Figure 5

CD34⁺PRLR⁺ progenitors enhance the generation of CD56⁺ lymphocytes from CD34⁺PRLR⁻ progenitors. UCB-derived CD34⁺ HSCs were expanded for four days using FLT3L, LDL, SCF and TPO. Cells were then differentiated with or without PRL and SR1 for 21 days. The CD34⁺PRLR⁺ and CD34⁺PRLR⁻ cells were sorted at day 4 by FACS followed by differentiation for 21 days.
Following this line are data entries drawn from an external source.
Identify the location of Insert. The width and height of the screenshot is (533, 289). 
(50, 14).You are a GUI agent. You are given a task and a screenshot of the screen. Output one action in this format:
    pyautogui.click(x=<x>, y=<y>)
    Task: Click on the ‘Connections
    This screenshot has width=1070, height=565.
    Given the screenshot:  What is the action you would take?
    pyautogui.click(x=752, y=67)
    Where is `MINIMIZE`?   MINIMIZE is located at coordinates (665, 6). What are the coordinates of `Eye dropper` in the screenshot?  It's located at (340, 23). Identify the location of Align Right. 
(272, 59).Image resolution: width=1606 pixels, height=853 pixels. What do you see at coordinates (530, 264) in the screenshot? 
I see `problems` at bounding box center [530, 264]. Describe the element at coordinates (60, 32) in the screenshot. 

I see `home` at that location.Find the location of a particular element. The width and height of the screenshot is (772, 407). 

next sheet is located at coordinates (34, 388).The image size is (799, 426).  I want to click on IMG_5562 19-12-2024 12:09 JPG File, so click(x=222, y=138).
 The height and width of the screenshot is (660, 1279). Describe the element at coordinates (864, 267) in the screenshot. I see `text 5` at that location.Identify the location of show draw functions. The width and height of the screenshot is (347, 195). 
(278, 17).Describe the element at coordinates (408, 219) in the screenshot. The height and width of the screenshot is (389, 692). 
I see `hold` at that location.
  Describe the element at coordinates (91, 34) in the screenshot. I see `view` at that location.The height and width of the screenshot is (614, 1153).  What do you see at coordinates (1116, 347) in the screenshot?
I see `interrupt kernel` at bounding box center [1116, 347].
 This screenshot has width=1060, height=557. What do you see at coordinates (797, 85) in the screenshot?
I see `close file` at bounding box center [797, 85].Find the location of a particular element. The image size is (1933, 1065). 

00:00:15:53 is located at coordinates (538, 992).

CD34⁺PRLR⁻ and CD34⁺PRLR⁺ co-culture was done in a 2:1 ratios. (A–C) CD56 staining by CD34⁺PRLR⁻, CD34⁺PRLR⁻ + CD34⁺PRLR⁺ co-culture and CD34⁺PRLR⁻ + CD34⁺PRLR⁺ co-culture in transwell system at day 21. Representative histograms (A) percentage in bar graphs (B) and absolute number in bar graphs (C) of CD56⁺ cells are shown (n = 3). (D,E) Cells differentiating in the presence or absence of PRL and SR1 were stained for CD56 at day 21 of culture and the percentage (D) and absolute number (E) of CD56⁺ cells are shown in bar graphs (n = 7). (F) Surface expression of CD56, CD94, CD127 and CD336 by cells differentiating in the presence or absence of PRL and SR1 at day 21. Representative histograms and values represent the percentage (n = 7). (B–E) Data are shown as means ± SD, One-way ANOVA and significance is shown (* = p < 0.01; ** = p < 0.001; **** = p < 0.0001).